◆ Collected data entries
________

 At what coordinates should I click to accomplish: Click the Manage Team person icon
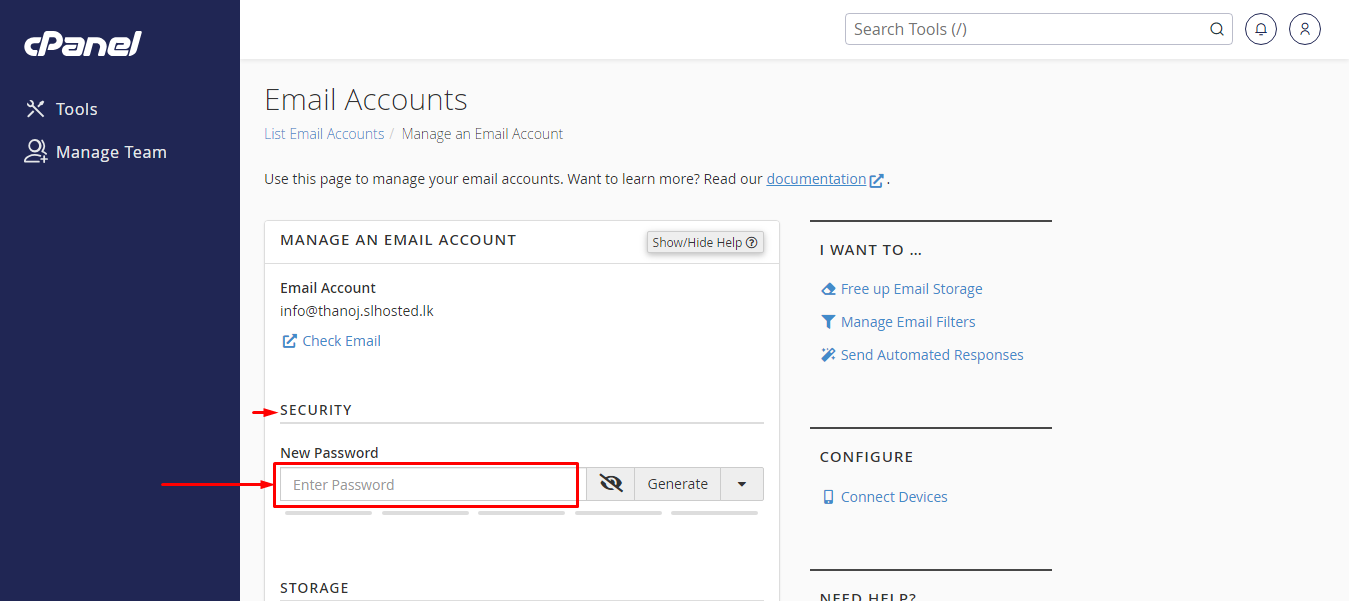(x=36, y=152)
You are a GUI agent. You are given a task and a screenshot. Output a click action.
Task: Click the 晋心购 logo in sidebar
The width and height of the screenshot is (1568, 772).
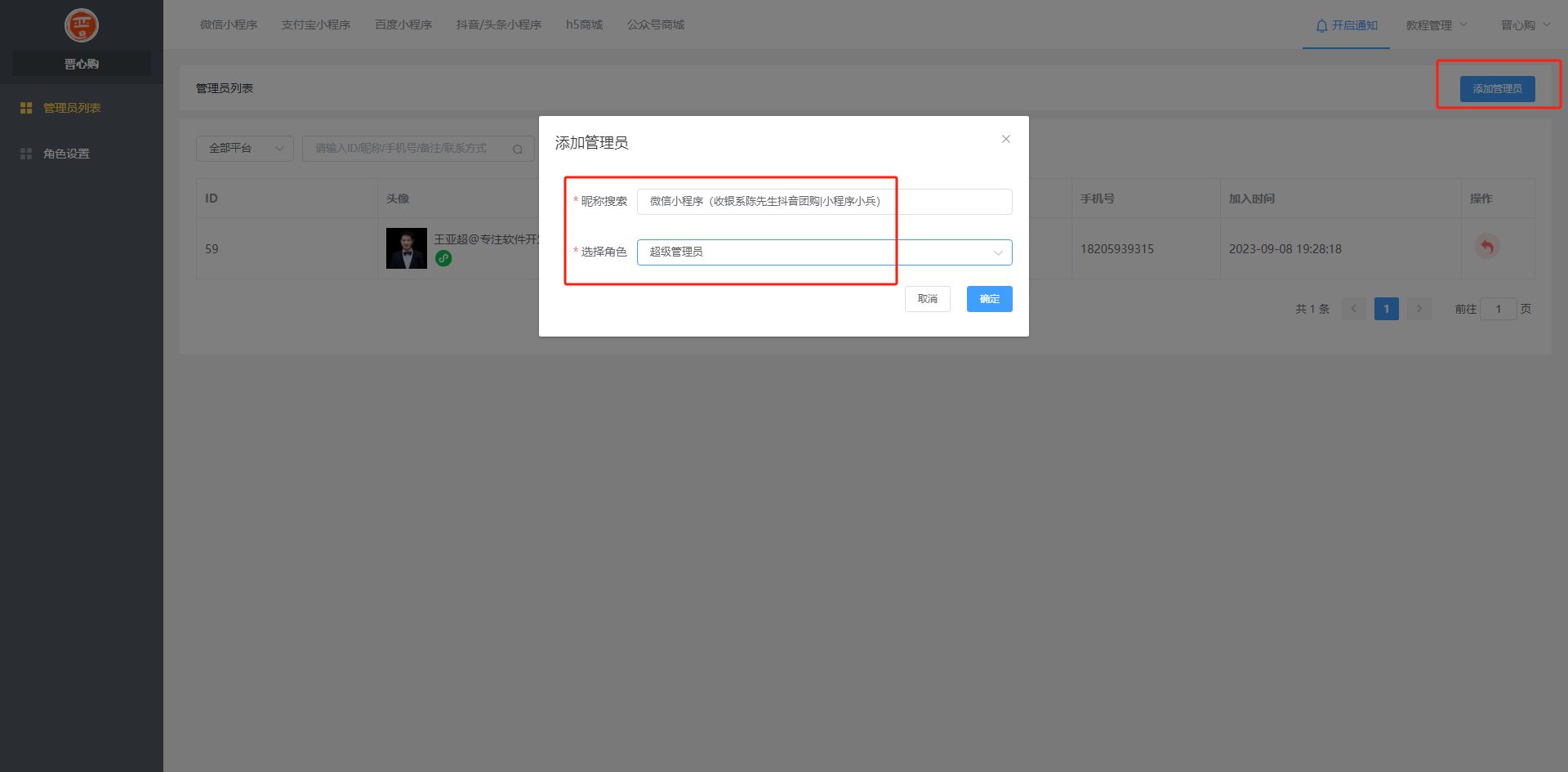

________

◆ WHAT TO WORK ON
Give back the entries verbatim but drop every picture.

◆ WRITTEN ANSWER
 At what coordinates should I click to accomplish: Click the Manage Team person icon
(x=36, y=152)
You are a GUI agent. You are given a task and a screenshot. Output a click action.
Task: Click the 晋心购 logo in sidebar
The width and height of the screenshot is (1568, 772).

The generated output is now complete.